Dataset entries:
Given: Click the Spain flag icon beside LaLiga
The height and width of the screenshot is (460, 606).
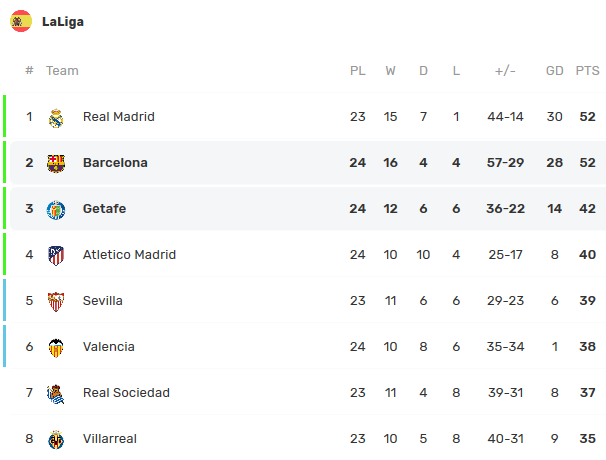Looking at the screenshot, I should pyautogui.click(x=21, y=20).
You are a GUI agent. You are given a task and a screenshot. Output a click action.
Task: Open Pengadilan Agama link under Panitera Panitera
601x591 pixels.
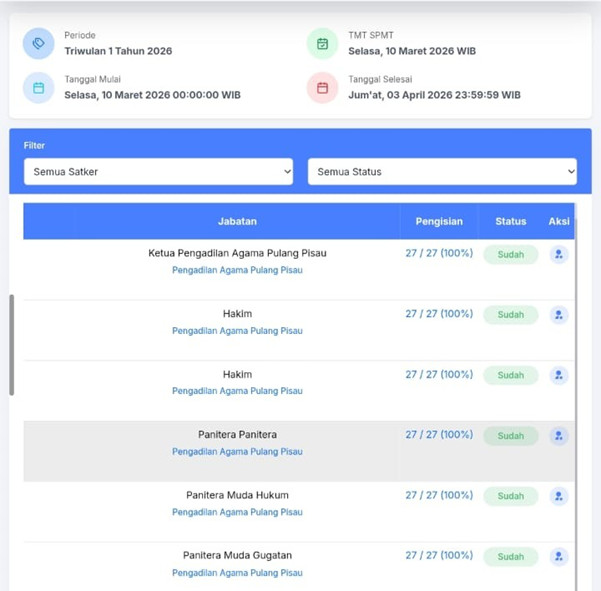tap(237, 451)
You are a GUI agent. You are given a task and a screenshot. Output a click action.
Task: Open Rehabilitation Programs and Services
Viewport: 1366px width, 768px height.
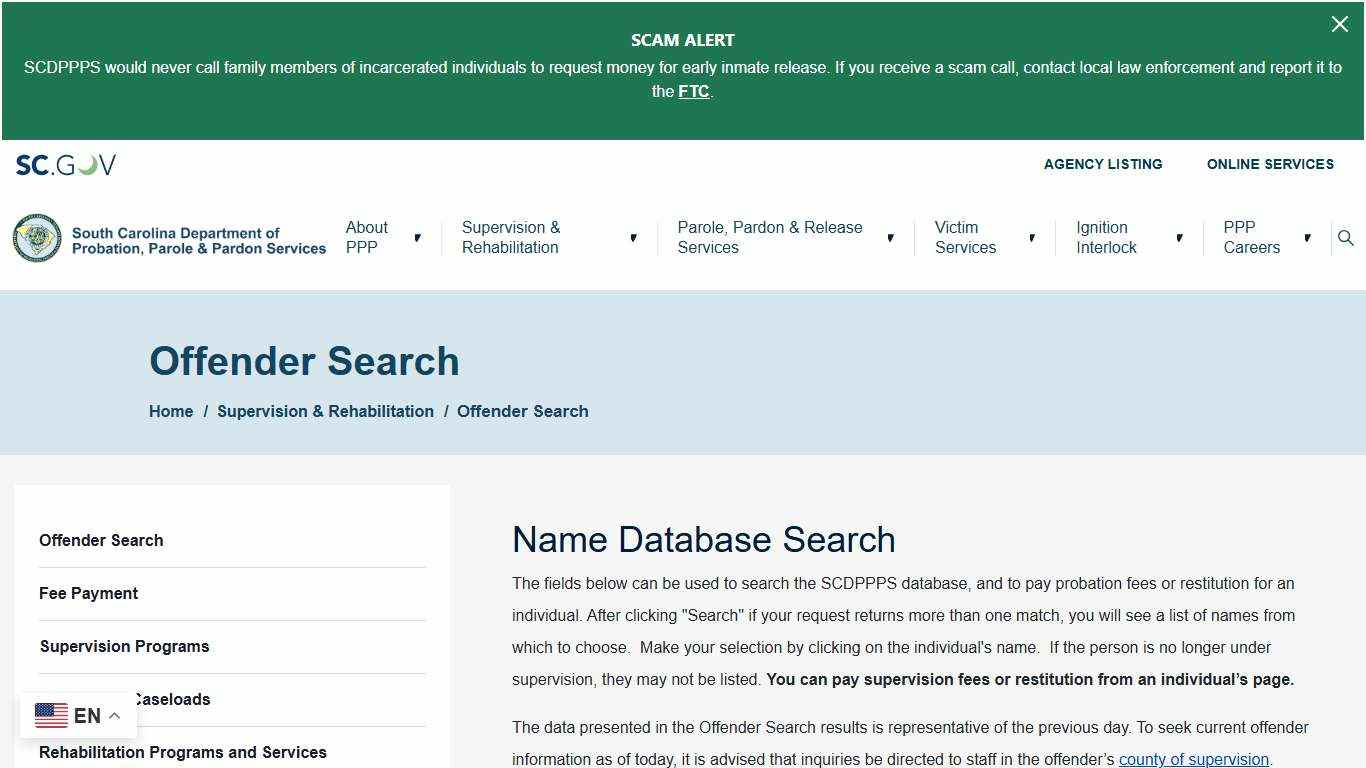point(182,752)
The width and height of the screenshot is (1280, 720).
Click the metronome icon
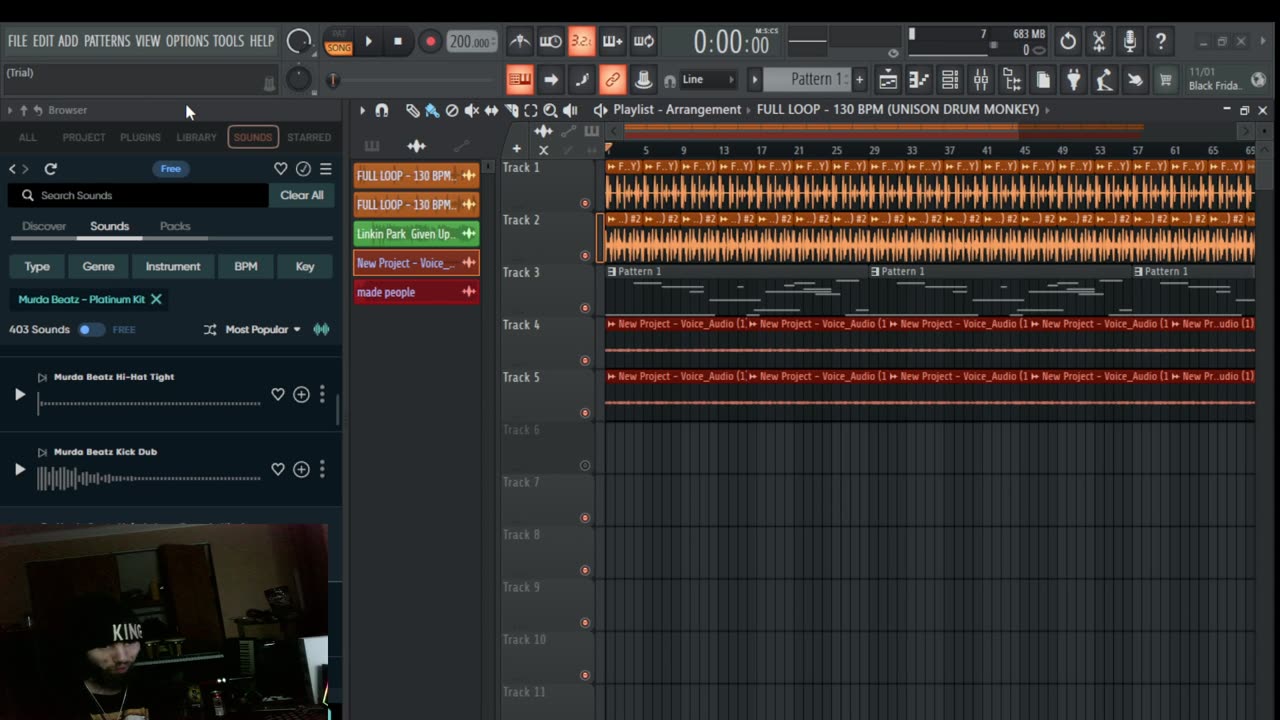point(519,41)
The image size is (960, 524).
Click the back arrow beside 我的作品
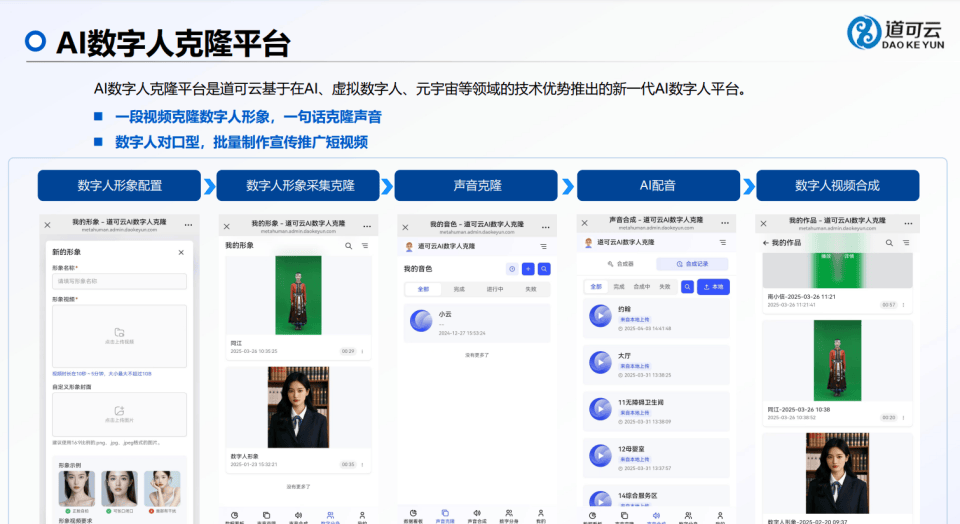tap(766, 243)
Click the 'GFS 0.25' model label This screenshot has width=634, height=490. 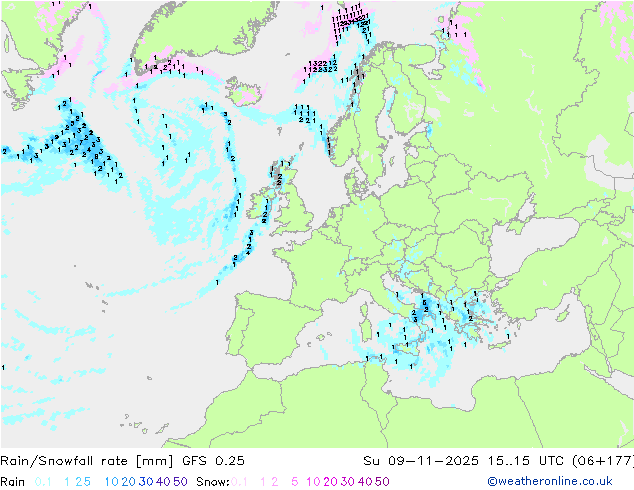coord(213,461)
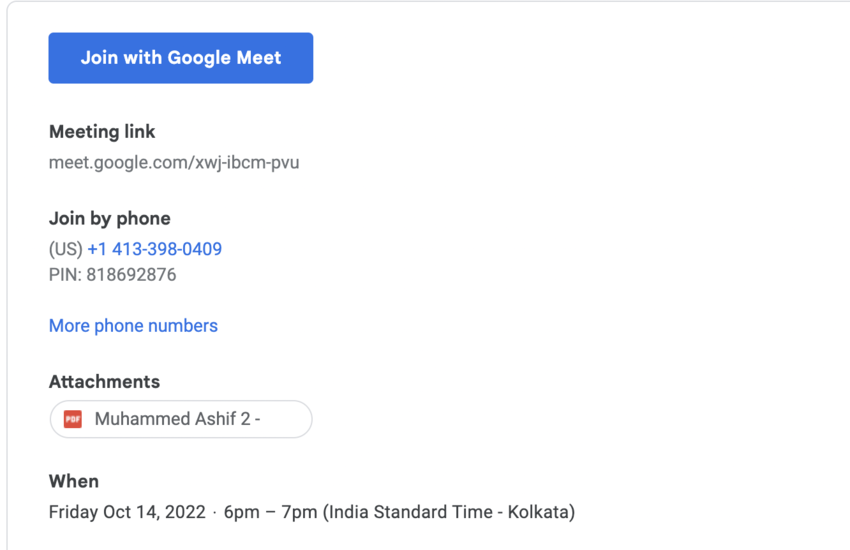Viewport: 850px width, 550px height.
Task: Click the Meeting link heading
Action: (x=102, y=132)
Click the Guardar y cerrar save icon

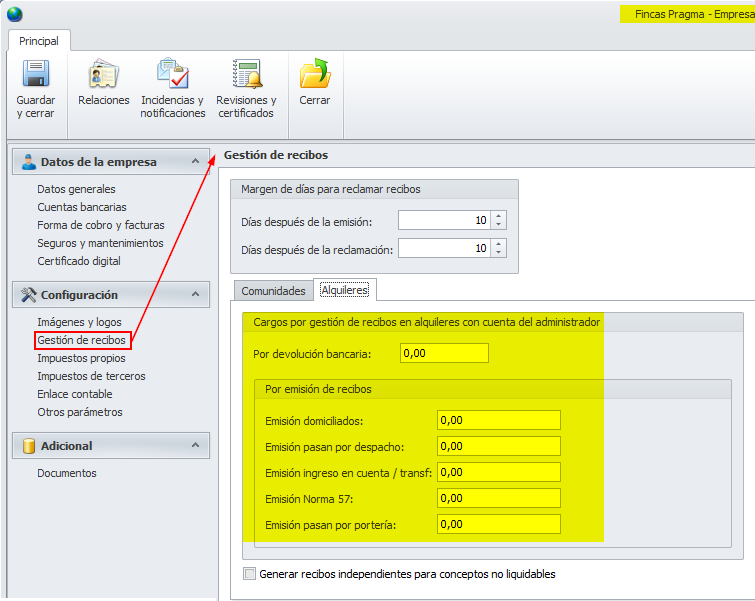tap(36, 75)
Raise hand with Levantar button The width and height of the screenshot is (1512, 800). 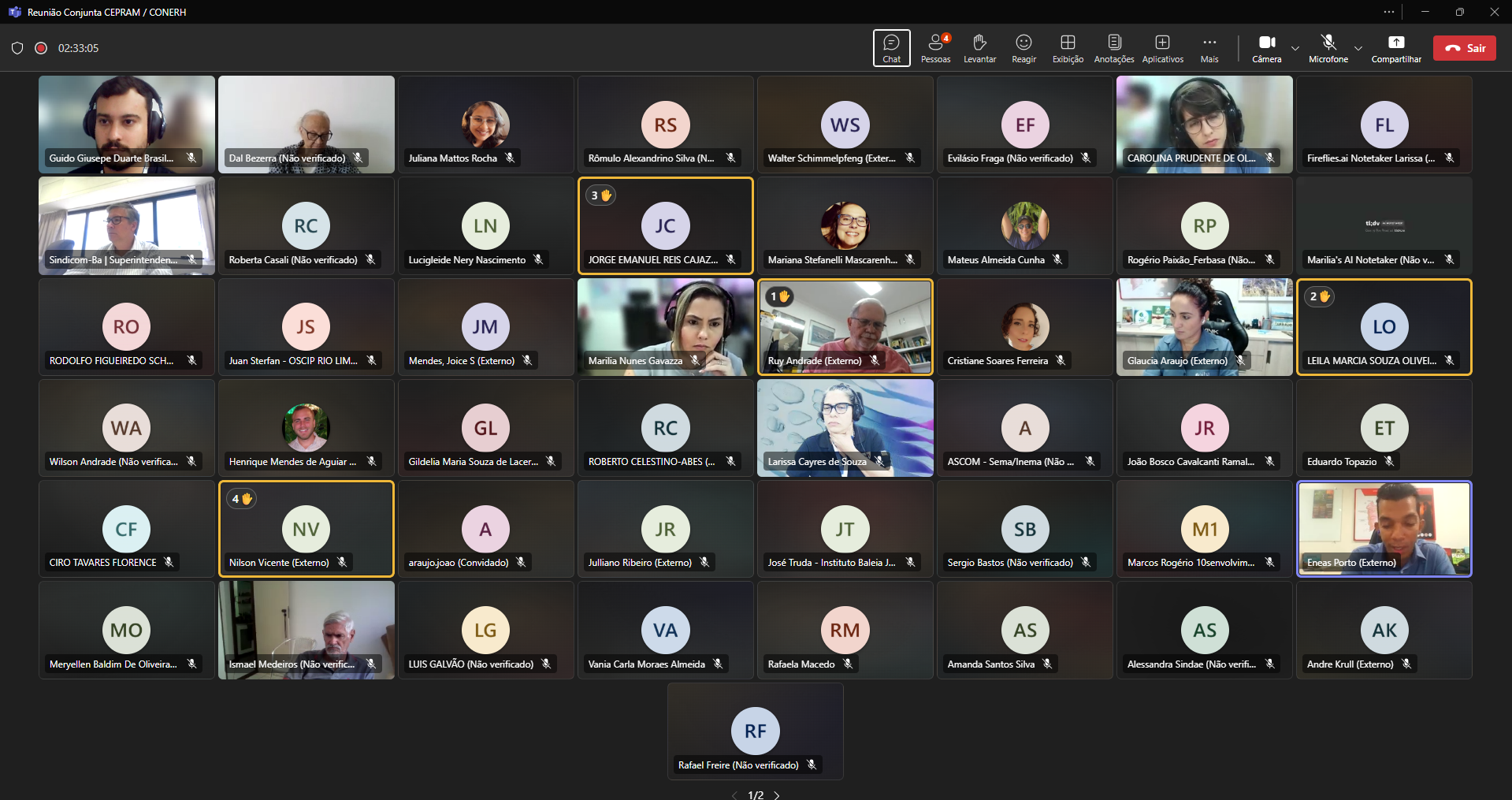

> **WORK ORDER**:
Search the data above and return each line in which "Open" occurs.

> **WRITTEN SOLUTION**:
Task: Open Pengadilan Agama link under Panitera Panitera
Task: Open Rehabilitation Programs and Services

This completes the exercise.